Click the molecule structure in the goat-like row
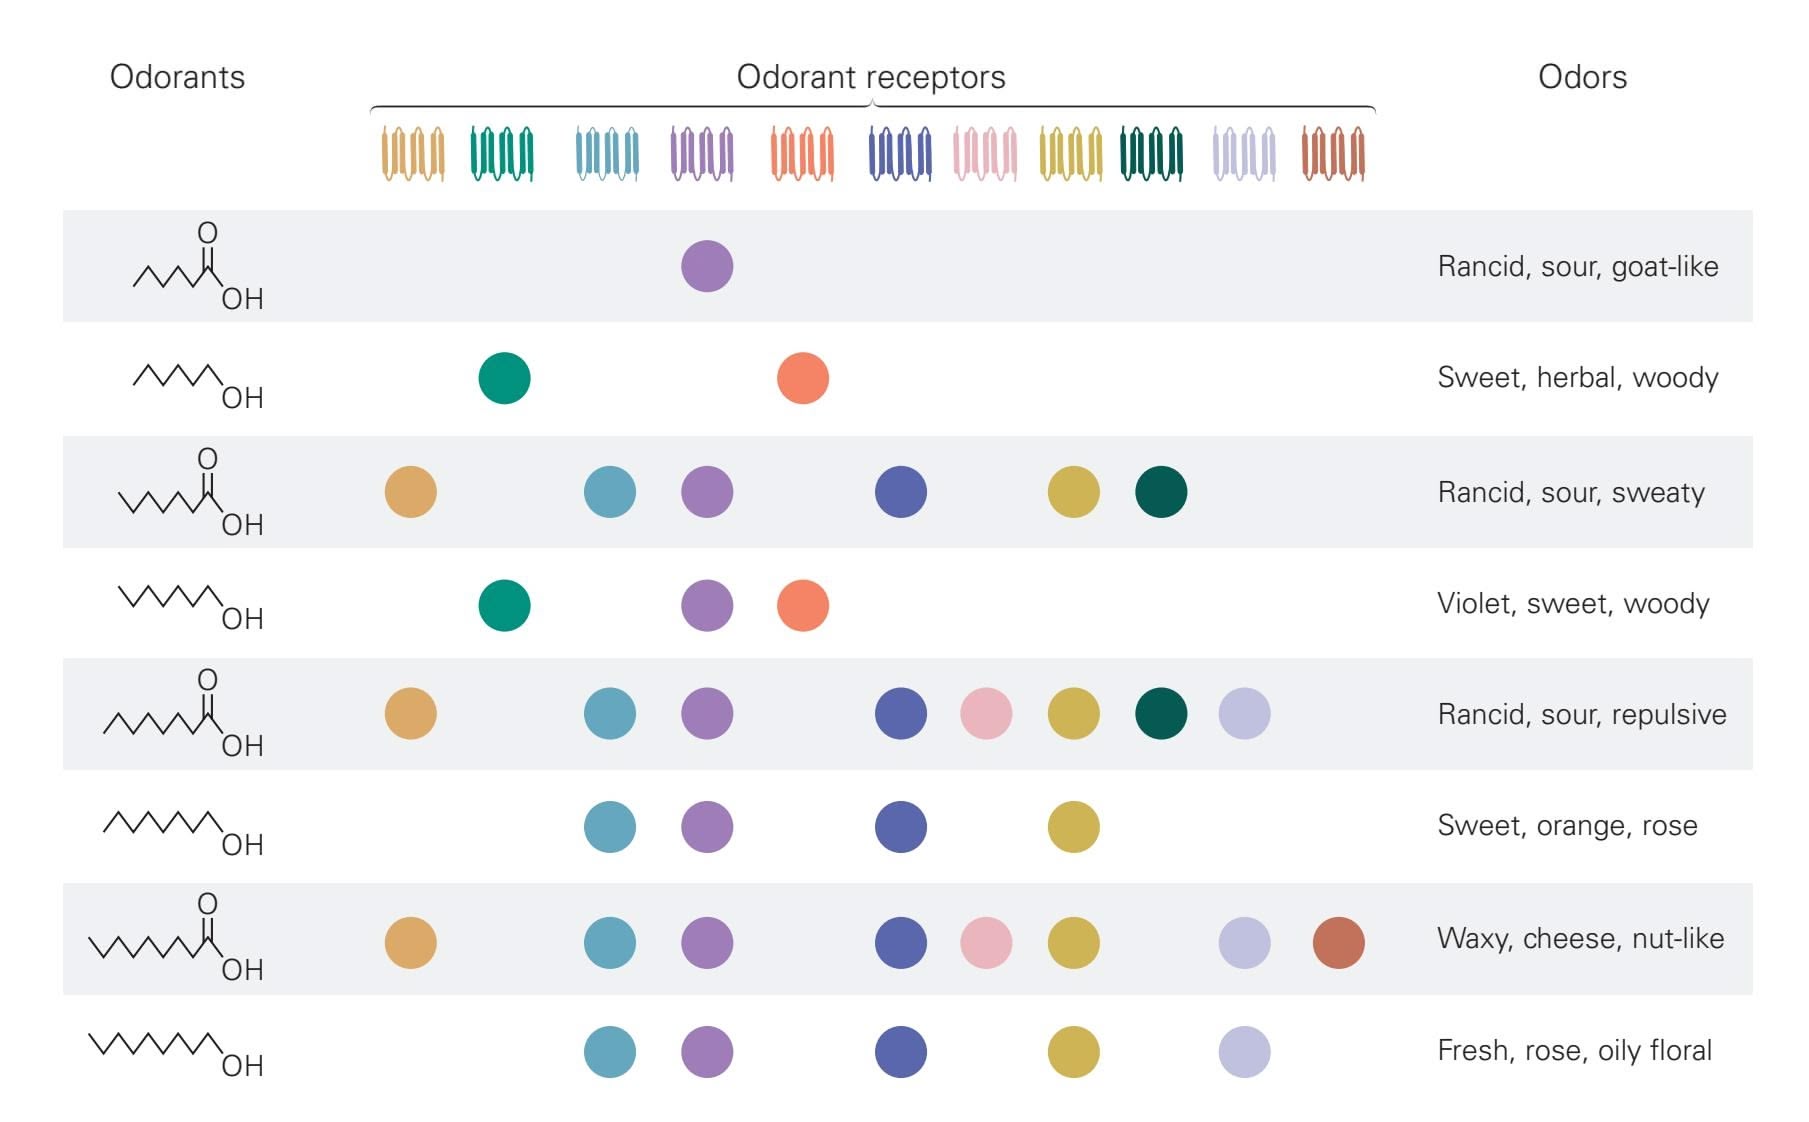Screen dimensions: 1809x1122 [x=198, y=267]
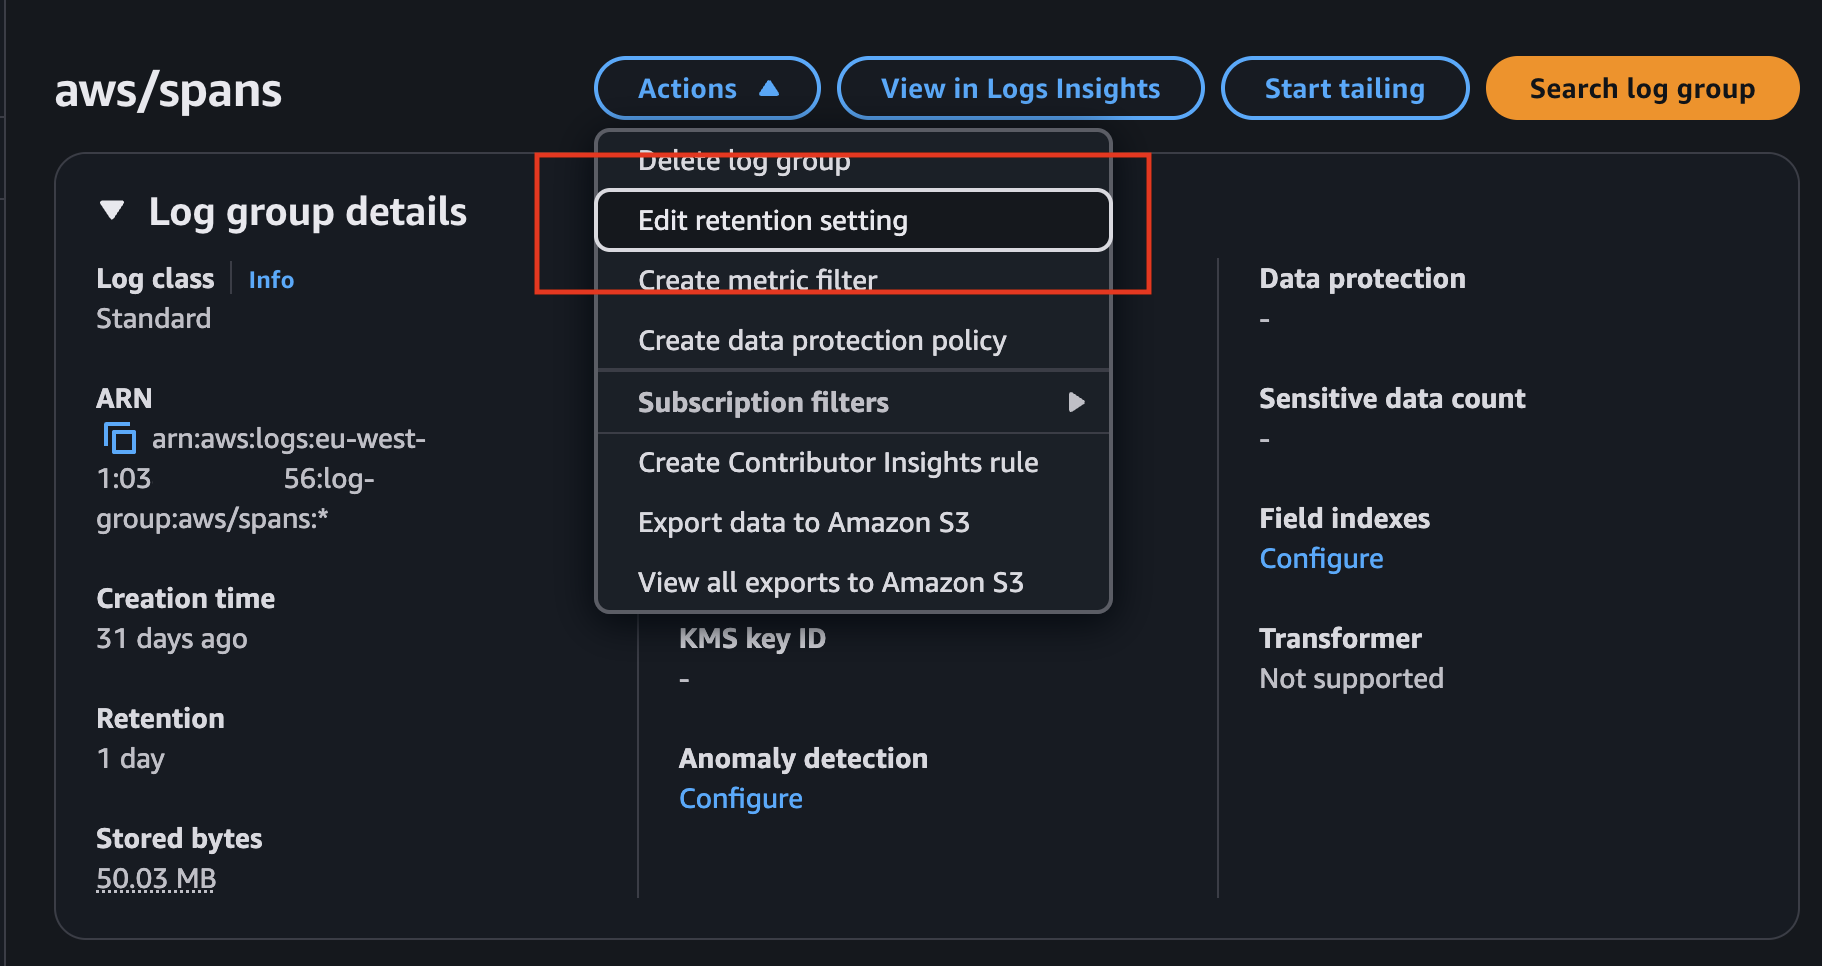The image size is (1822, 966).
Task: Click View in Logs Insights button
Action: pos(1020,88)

● ● ● ●

What is needed >> Reproduce all of the items above word for word, leaving out the pictures.

Solution to this task >>
Click the molecule structure in the goat-like row
Screen dimensions: 1809x1122 [x=198, y=267]
The image size is (1822, 966).
Task: Click View in Logs Insights button
Action: pos(1020,88)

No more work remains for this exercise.